Stricter enforcement
Rules on migration were carved into a special law in 1998, but the regulations to enforce them were not signed and implemented until 2007, Mr. Cruz says. With the new rules, residents without the proper residency or work permits were notified they would have to leave. Those who have not complied have been sent home involuntarily with the national police. Checkpoints have become a norm here.
"It's much stricter now than it was before because of overpopulation," says Luis Ordonez, an inspector general with the national police in an interview in Quito. "Now, it's as hard to go there as if you were going to the US."
All of this has not made the head of Ingala, which also oversees migration, well loved. "I know it is hard to see a family member have to leave," says Fabian Zapata, who says the agency was forced to hire a night guard while the new rules were being created because of threats that locals wanted to burn down their offices. "But it is the only way to conserve the islands."
Locals get around the rules as they can, marrying natives for resident cards. That's what Montenegro did – though he insists it was for love. He says he has friends who have taken jobs in the highlands, as opposed to in the port, to hide from officials. Twenty percent of the population was believed to be living here without the proper documentation, before the migration regulations took effect.
Some locals agree with the restrictions. Paolo Jimenez moved here from mainland Ecuador two years ago. He has the proper paperwork now, but when it expires, if it is not renewed, he says he'll go home. "This is not just any place," says the taxi driver. "There is a responsibility."
Balancing development, conservation
The 2007 UNESCO warning drew plenty of attention to the islands conservation problems. But Edgar Munoz, director of the Galápagos National Park Service, says the international community cannot forget that people live here.
Learning how to balance environmental needs with development is a global challenge, and one question that officials say is a daily struggle.
"The people cannot look at the Galápagos as if it were inside a glass enclosure not to be touched," Mr. Munoz says. "Still we have to learn how to live with the least impact possible."

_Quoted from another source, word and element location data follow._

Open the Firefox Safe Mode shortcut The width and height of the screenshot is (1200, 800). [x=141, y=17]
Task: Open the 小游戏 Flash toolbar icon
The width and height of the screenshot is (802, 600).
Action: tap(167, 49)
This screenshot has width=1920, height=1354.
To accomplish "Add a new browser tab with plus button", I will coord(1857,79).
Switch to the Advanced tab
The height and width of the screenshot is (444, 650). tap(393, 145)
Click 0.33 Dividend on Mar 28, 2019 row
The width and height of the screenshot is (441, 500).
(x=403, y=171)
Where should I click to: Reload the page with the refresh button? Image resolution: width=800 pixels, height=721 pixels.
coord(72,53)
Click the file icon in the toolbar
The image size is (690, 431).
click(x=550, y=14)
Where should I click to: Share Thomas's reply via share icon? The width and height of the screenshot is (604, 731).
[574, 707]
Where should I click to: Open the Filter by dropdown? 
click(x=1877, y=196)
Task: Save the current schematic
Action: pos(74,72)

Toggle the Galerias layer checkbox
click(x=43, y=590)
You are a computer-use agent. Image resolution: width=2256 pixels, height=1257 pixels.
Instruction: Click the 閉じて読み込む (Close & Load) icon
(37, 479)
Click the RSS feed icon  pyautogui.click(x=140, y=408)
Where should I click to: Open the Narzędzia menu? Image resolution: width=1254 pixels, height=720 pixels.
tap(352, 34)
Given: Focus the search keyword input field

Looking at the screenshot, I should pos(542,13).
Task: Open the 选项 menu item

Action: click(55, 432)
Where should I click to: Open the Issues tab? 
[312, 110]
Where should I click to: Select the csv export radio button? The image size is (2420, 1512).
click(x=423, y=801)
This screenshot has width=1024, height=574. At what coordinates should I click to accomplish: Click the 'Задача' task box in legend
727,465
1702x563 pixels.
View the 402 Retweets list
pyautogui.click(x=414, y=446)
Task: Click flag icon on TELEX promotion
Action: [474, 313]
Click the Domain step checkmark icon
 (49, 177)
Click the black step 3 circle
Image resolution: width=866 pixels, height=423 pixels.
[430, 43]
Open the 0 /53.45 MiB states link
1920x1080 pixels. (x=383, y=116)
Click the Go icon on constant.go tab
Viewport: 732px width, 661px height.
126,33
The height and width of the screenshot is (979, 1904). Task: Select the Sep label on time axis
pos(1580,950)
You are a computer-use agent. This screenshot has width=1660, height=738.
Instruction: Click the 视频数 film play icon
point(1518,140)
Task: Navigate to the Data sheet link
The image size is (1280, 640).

Conservationists are tackling this problem daily. Cristina Georgii, who carries out the education and sustainable development program at the Charles Darwin Foundation in Santa Cruz, works with the school system to incorporate course work on sustainability into the public school curriculum.
The government is seeking to woo fishermen into tourism jobs, so that depleted stocks, such as sea cucumbers, can be replenished. The UNESCO report says that up to 300,000 sharks are caught illegally each year in the waters of the Galápagos for the booming Asian demand for shark-fin soup. Ingala has also launched a job bank to place locals into positions, so that employers don't petition to bring workers from the mainland.
These are small steps, and much bigger ones are needed, conservationists say, including a commitment from the government to conserve the islands, but Cruz says he feels hopeful that with Ecuadorean President Rafael Correa, who ushered in a new constitution last year that enshrines the rights of nature, there is more of a commitment to the Galápagos than ever before. President Correa had highlighted the threats facing Galápagos before the UNESCO warning. "If [Correa] can't do it, no one can," says Cruz.